#### Фрагмент источника ####

"Императорское правительство честно и благородно, насколько умело и могло, отбивало подкопы и атаки революционеров и стремилось предотвратить гибель России, — пишет в своих воспоминаниях князь И. Д. Жевахов. — Кто же виноват, что глупое общество с писателями во главе не понимало положение вещей и поддерживало не правительство, а революционеров".
Князь Жевахов иронизирует над Буниным и Шмелевым, изумлявшимся в эмиграции, почему европейское общественное мнение в упор не видит страданий русского народа в первое десятилетие Советской власти: "Бедные писатели! — они не понимают в чем дело. Они забывают, что так называемое общественное мнение создается газетами, что 95 % европейских газет принадлежит жидам и что, следовательно, от жидов зависит, пропустить или не пропустить на столбцы газет чей бы то ни было голос". (Жевахов И. Д. Воспоминания. М., 1993. Т. 2, с. 315.)
В связи с размышлениями над книгой Жевахова и над судьбами эмиграции я вспоминаю о том, как несколько лет назад в "Наш современник" зашла супружеская пара. Почтенные, немолодые, образованные люди. Русские эмигранты из Аргентины. Они оставили в редакции редчайший экземпляр издания никому в то время неизвестной книги неизвестного и почти забытого даже в русской эмигрантской среде некоего Бориса Башилова, которая называлась по-научному просто — "История русского масонства". И попросили сделать все возможное, чтобы издать ее.

#### Записанные сведения ####

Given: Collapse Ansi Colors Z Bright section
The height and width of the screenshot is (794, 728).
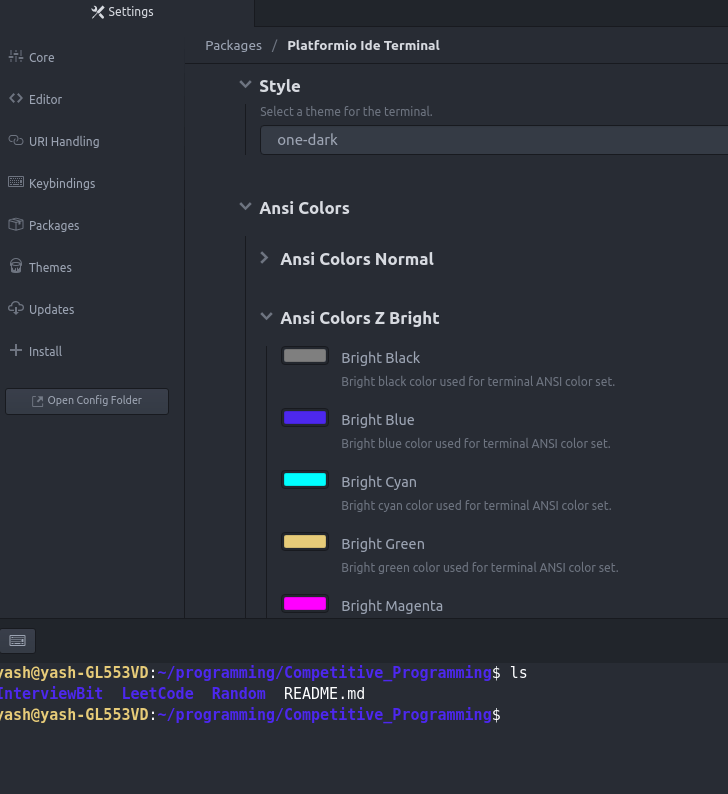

####

• _Задачи для решения_:
1 > Перепишите дословно отрезок фрагмента источника от слов "В связи с размышлениями" до слов "чтобы издать ее." включительно.
2 > Определите, согласуются ли с фрагментом источника утверждения ниже. На каждое ответьте «да» или «нет» и точно процитируйте решающие слова.
(a) Воспоминания Жевахова изданы в Москве в 1993 году.
(b) Супружеская пара, зашедшая в редакцию, приехала из Бразилии.
(c) Книга Башилова называлась «История русского масонства».

• _Решения по заданиям_:
1 >
В связи с размышлениями над книгой Жевахова и над судьбами эмиграции я вспоминаю о том, как несколько лет назад в "Наш современник" зашла супружеская пара. Почтенные, немолодые, образованные люди. Русские эмигранты из Аргентины. Они оставили в редакции редчайший экземпляр издания никому в то время неизвестной книги неизвестного и почти забытого даже в русской эмигрантской среде некоего Бориса Башилова, которая называлась по-научному просто — "История русского масонства". И попросили сделать все возможное, чтобы издать ее.

2 >
(a) Да: «Жевахов И. Д. Воспоминания. М., 1993».
(b) Нет: «Русские эмигранты из Аргентины».
(c) Да: «которая называлась по-научному просто — "История русского масонства"».